# [Sample Notebook] AfterWork: Data Engineering with Python and Cassandra

## Pre-requisite

In [124]:
# Install the Cassandra python driver
!pip install cassandra-driver



In [125]:
# Import the necessary libraries
from cassandra.cluster import Cluster
from cassandra.auth import PlainTextAuthProvider
import json

## Creating a Cassandra database

Here's a step-by-step tutorial on how to install Cassandra on DataStax Astra and how to connect to it using Python. We don't need to give any credit card details for this option.

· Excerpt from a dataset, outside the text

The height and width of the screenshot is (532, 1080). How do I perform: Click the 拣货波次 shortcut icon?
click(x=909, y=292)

**Step 1: Sign up for DataStax Astra**

To use DataStax Astra, you must first sign up for an account. Go to the DataStax Astra website (https://astra.datastax.com/register) and sign up for a free account.

**Step 2: Create a database**

Once you have created an account and logged in, you can create a new database. Click on the "Create Database" button and follow the prompts to create a new database.

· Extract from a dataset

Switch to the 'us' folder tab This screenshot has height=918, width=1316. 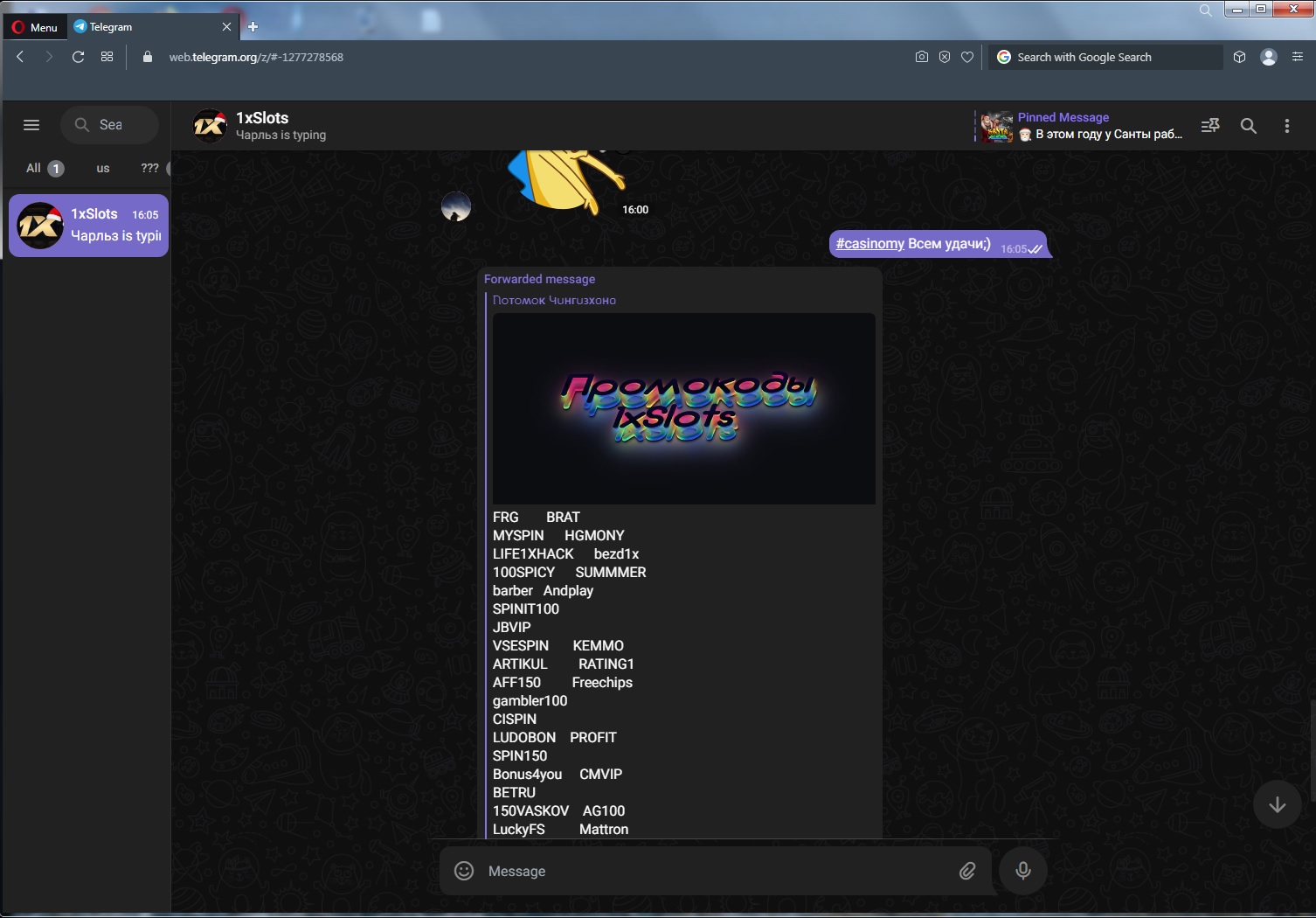(x=103, y=168)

**Step 3: Create a keyspace**

After creating a database, you need to create a keyspace. Click on the "Add Keyspace" button and follow the prompts to create a new keyspace.

**Step 4: Generate an application token**

To connect to your Cassandra database using Python, you'll need to generate an application token. Go to the "Settings" tab and click on the "Generate New Token" button. Copy the token that is generated.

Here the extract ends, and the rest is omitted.